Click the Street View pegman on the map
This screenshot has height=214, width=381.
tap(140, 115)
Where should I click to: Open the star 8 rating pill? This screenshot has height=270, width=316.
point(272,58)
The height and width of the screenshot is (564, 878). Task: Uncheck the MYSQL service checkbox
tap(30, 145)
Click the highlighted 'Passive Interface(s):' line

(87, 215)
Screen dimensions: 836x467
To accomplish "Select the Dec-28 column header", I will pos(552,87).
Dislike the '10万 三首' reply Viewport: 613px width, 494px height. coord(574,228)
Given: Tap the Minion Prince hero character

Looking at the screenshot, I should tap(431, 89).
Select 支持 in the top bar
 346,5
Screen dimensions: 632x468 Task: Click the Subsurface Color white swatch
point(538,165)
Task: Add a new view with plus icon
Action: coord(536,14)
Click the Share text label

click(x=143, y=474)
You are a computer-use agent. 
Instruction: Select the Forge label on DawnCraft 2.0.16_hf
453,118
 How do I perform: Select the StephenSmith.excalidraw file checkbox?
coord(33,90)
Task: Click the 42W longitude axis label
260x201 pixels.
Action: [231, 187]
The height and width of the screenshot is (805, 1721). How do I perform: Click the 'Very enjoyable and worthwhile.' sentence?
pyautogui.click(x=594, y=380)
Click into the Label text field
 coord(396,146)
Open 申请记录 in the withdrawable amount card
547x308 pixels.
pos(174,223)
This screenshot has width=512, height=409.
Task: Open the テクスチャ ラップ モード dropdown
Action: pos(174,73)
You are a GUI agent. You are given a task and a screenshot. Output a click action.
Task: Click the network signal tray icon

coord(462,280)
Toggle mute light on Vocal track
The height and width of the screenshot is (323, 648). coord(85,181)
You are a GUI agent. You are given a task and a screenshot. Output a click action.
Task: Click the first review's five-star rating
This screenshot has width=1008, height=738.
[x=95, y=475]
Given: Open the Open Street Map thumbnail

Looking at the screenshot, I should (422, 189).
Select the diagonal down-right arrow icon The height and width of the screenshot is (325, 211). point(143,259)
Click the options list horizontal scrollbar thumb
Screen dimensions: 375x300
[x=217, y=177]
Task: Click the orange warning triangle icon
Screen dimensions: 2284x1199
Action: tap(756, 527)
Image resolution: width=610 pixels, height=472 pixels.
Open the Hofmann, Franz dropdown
• • •
Retype nothing except the lines from the line holding "This screenshot has width=1008, height=738." through the last line of the entries, both included.

This screenshot has width=1008, height=738.
[x=95, y=475]
Given: Open the Open Street Map thumbnail

Looking at the screenshot, I should (422, 189).
Select the diagonal down-right arrow icon The height and width of the screenshot is (325, 211). point(143,259)
Click the options list horizontal scrollbar thumb
Screen dimensions: 375x300
[x=217, y=177]
Task: Click the orange warning triangle icon
Screen dimensions: 2284x1199
Action: tap(756, 527)
Image resolution: width=610 pixels, height=472 pixels.
Open the Hofmann, Franz dropdown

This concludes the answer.